Rick Lowe
Tribune Business featured an interview with Mr. Zhivargo Laing, Minister of State for Finance to get his response to a recent report by Moody's Investor Service about the debt levels of The Bahamas.
While your not so humble blogger understands, and even agrees with many of Mr. Laing's comments, and commend him for finally changing his tune, I'm still left with an emptiness about it all.
He glosses over the fact that government spends far too much. Much more than they collect in taxes. That's not lack of revenue, that's lack of fiscal responsibility.
In the private sector we can only get away with doing that for short periods of time.
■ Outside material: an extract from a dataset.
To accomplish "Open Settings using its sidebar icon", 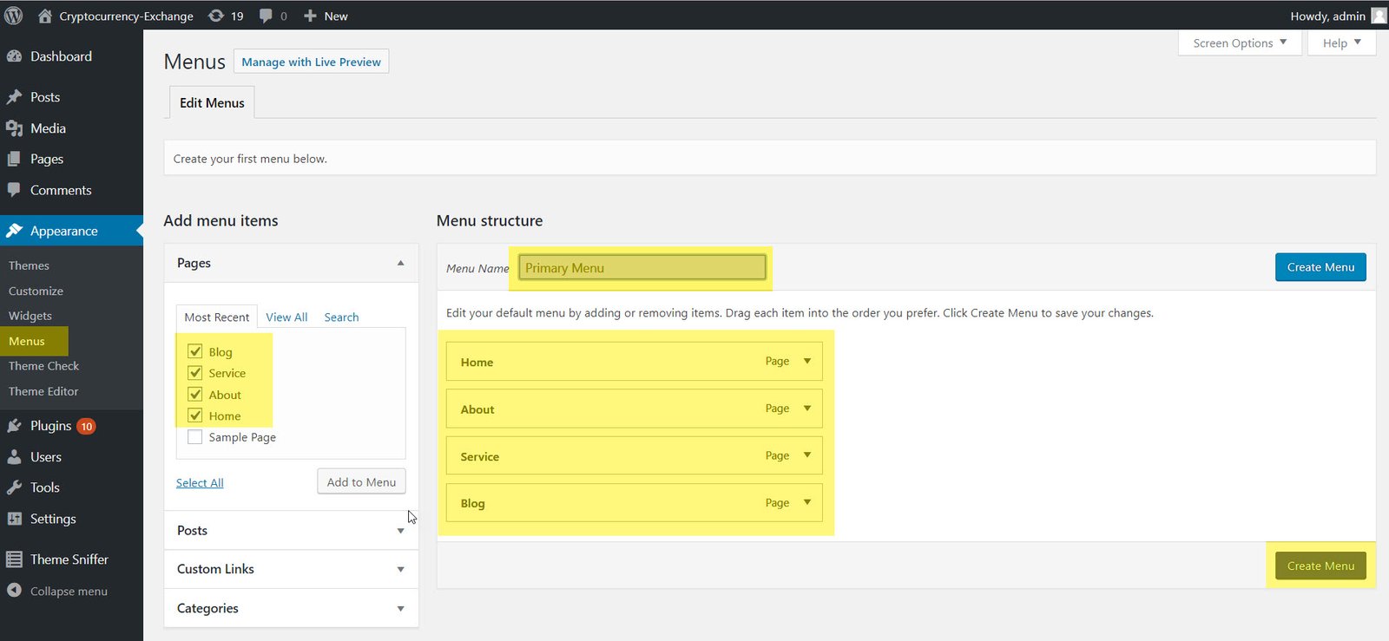I will click(x=14, y=519).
Our successive governments have been doing that every year since 1967, and now all the political class can think of is getting more taxes from the citizens?
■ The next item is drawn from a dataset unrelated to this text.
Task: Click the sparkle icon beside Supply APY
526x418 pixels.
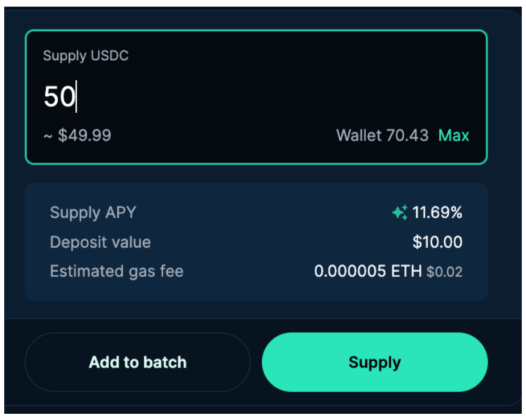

Well that's, oh what the heck, bull shit!
Cut spending, waste and corruption in government like you mean it first!
One good place to start is by closing embassies and selling off the properties all over the world. Do we honestly need them?
How about cutting travel to all those symposiums around the world with large entourages for a while? Go To Meeting over the Internet works just great for the private sector. Why can't it work for bureaucrats and politicos?
Then look at combining Government Ministries. Do we really need all the Cabinet Ministers and attendant costs for vehicles and chauffeurs etc that we have?
With a debt to GDP ratio, including contingent liabilities near 54% Mr. Laing seems to be more focused on expanding the tax base rather than cutting government spending and reducing it's size and scope, which is what got us into this mess in the first place!
See why I'm left feeling empty about this. In essence, Mr. Laing knows that government is not fiscally responsible, witness BahamasAir alone, but Parliament can only see one way to fix it.
And how is that? You guessed it. Stick it to the taxpayer and wealth creators! But it's the business class and private citizens that have taken this recession on the nose, not the Government. They are able to borrow, when the rest of us are cut off.
However, history proves that with higher government taxes comes even higher spending, so raising taxes should be the last resort with Constitutional caps on total debt to GDP and taxation.
Maybe I'm felling a little more than just empty about this, would you say?